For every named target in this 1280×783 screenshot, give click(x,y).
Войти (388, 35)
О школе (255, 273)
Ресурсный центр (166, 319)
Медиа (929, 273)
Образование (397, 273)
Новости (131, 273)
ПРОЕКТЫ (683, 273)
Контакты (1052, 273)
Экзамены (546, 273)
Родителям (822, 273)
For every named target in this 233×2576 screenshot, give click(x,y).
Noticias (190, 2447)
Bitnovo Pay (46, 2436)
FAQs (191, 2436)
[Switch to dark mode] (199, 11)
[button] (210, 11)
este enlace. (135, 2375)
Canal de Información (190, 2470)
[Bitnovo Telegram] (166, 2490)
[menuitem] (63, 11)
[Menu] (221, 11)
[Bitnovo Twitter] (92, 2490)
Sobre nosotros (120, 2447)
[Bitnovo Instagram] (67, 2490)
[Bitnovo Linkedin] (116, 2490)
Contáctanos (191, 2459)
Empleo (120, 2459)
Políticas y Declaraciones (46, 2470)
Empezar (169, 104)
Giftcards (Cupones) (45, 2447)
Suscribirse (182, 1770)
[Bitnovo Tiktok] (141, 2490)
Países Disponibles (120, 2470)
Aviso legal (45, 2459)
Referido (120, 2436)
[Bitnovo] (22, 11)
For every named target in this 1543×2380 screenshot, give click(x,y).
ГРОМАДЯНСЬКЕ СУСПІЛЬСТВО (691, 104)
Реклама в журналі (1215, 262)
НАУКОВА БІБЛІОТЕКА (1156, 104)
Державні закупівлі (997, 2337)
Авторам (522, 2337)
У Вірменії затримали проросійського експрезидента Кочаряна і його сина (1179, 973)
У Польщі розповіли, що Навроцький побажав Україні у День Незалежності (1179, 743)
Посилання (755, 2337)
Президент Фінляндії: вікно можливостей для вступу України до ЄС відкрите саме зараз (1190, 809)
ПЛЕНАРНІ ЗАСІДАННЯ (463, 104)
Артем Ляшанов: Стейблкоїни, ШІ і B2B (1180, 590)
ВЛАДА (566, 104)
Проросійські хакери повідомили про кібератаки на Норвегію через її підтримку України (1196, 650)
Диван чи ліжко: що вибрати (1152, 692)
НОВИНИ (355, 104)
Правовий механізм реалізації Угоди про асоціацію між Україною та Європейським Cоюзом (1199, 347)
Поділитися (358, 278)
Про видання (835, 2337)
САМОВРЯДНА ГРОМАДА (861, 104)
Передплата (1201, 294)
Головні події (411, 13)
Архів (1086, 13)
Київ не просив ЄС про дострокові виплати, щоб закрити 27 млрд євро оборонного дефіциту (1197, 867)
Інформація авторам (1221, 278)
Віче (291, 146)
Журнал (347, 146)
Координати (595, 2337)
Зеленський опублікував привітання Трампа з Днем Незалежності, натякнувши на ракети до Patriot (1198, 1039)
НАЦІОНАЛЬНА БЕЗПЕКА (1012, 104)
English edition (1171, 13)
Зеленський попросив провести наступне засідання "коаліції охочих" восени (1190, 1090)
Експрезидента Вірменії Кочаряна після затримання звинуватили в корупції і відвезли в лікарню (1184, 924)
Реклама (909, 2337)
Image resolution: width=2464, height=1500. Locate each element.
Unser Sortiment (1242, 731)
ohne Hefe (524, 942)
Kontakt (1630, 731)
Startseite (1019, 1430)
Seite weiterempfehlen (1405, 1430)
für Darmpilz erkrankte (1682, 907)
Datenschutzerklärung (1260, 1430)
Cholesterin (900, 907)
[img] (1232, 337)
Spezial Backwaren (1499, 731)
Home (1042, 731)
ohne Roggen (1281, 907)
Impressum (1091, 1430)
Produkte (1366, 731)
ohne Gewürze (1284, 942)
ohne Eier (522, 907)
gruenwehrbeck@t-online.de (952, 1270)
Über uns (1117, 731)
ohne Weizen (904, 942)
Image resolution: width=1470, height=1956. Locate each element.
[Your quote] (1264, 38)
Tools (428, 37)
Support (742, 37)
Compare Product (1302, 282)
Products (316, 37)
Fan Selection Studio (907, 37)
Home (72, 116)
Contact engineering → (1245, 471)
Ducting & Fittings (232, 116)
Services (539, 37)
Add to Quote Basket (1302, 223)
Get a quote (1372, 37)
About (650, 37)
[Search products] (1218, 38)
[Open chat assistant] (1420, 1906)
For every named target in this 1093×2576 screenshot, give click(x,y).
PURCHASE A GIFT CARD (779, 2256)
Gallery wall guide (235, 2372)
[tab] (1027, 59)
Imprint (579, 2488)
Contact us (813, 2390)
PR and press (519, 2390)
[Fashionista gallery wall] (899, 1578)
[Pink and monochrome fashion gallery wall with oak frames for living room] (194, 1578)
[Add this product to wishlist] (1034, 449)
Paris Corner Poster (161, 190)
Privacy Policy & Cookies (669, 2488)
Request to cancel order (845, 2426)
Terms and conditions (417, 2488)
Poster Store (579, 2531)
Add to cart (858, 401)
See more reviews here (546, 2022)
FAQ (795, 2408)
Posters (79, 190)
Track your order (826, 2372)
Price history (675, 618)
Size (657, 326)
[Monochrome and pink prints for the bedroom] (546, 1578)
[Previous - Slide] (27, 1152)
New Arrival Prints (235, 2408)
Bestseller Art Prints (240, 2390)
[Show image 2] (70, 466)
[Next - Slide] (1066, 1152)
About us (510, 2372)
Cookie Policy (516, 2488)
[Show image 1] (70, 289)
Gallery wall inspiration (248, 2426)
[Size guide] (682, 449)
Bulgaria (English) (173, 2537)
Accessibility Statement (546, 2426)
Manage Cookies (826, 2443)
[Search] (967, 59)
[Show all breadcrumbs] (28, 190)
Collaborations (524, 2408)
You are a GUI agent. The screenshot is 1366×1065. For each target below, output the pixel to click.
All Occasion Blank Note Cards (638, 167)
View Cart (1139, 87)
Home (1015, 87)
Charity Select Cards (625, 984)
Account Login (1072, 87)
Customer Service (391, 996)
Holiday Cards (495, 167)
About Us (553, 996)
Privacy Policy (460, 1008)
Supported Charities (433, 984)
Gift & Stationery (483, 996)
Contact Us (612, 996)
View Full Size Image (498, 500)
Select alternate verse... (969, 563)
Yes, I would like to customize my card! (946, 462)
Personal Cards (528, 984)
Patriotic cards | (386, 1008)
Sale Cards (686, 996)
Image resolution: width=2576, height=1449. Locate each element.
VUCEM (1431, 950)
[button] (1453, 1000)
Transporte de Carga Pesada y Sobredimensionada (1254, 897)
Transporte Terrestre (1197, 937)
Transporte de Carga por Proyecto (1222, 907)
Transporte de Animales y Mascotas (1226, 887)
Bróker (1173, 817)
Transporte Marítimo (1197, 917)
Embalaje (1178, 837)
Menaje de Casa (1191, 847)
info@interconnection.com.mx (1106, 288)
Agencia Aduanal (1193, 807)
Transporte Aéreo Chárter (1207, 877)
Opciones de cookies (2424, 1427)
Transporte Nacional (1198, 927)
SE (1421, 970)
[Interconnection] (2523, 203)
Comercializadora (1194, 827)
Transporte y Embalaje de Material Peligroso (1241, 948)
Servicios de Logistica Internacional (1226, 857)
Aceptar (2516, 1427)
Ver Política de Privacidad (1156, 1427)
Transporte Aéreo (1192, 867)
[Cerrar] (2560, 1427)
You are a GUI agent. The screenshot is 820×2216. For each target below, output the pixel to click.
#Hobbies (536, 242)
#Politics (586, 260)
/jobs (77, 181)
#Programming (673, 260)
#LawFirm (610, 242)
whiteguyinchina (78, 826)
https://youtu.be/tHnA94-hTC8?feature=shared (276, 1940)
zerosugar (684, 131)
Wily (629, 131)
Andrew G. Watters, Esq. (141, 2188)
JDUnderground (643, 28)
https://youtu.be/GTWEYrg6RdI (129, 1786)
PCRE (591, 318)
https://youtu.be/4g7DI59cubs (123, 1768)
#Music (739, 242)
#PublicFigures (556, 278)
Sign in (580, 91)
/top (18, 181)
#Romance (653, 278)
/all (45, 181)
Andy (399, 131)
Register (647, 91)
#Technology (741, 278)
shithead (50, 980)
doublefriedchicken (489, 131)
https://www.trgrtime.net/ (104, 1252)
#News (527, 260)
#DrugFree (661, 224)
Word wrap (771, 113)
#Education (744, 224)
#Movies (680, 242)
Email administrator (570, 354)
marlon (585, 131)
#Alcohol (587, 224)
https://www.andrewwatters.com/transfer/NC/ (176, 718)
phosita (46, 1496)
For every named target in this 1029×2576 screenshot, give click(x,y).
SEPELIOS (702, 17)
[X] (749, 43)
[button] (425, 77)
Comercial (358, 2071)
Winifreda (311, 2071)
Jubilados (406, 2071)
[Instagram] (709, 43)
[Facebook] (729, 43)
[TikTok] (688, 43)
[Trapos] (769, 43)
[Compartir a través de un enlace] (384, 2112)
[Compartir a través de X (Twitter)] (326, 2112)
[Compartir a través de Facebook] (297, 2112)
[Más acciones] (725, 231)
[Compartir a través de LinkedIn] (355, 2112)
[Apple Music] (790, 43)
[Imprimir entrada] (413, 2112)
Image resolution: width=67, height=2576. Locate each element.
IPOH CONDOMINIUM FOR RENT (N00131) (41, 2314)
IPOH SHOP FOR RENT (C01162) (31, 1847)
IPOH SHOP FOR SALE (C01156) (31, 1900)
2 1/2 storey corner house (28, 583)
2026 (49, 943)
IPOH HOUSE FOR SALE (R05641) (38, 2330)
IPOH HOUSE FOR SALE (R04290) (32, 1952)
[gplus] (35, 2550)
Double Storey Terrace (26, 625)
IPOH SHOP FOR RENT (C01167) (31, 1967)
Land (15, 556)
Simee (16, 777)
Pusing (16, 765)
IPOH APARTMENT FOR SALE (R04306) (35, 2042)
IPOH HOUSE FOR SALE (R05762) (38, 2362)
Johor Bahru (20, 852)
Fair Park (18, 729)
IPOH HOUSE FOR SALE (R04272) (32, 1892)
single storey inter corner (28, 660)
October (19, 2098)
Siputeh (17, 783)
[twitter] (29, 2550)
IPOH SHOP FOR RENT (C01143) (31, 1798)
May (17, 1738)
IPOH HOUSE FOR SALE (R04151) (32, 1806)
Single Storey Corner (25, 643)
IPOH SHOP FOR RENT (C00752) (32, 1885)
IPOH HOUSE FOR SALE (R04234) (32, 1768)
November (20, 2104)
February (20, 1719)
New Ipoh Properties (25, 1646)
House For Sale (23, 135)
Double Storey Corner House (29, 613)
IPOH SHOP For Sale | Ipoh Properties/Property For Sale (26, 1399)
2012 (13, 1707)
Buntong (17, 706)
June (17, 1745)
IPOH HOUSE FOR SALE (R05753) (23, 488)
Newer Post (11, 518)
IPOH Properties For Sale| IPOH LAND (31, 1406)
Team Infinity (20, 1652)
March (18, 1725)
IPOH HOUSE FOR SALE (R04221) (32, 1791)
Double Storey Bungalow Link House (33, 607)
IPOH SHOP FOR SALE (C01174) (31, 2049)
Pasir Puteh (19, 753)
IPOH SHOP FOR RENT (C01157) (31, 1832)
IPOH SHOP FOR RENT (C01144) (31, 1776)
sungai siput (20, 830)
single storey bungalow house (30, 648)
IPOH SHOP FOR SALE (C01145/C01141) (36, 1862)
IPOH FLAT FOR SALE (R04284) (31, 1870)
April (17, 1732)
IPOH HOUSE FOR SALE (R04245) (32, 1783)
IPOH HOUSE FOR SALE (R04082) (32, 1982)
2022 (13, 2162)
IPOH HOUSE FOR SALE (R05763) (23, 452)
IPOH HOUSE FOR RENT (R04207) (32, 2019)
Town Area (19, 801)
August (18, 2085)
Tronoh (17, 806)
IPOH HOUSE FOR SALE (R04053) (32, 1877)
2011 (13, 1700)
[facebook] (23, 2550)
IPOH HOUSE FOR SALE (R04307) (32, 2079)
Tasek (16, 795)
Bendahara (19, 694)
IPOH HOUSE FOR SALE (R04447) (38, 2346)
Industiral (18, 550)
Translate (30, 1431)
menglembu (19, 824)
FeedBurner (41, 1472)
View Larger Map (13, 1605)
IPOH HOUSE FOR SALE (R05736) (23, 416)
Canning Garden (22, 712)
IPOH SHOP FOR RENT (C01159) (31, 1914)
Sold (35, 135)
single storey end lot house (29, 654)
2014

————————

### Prompt
All that is wanted is a faithful reproduction of the line above with "Impressum (1091, 1430)", the line with "Imprint (579, 2488)", and every line in between.

### Answer to the exercise
Impressum (1091, 1430)
Produkte (1366, 731)
ohne Gewürze (1284, 942)
ohne Eier (522, 907)
gruenwehrbeck@t-online.de (952, 1270)
Über uns (1117, 731)
ohne Weizen (904, 942)
Image resolution: width=1470, height=1956. Locate each element.
[Your quote] (1264, 38)
Tools (428, 37)
Support (742, 37)
Compare Product (1302, 282)
Products (316, 37)
Fan Selection Studio (907, 37)
Home (72, 116)
Contact engineering → (1245, 471)
Ducting & Fittings (232, 116)
Services (539, 37)
Add to Quote Basket (1302, 223)
Get a quote (1372, 37)
About (650, 37)
[Search products] (1218, 38)
[Open chat assistant] (1420, 1906)
For every named target in this 1093×2576 screenshot, give click(x,y).
PURCHASE A GIFT CARD (779, 2256)
Gallery wall guide (235, 2372)
[tab] (1027, 59)
Imprint (579, 2488)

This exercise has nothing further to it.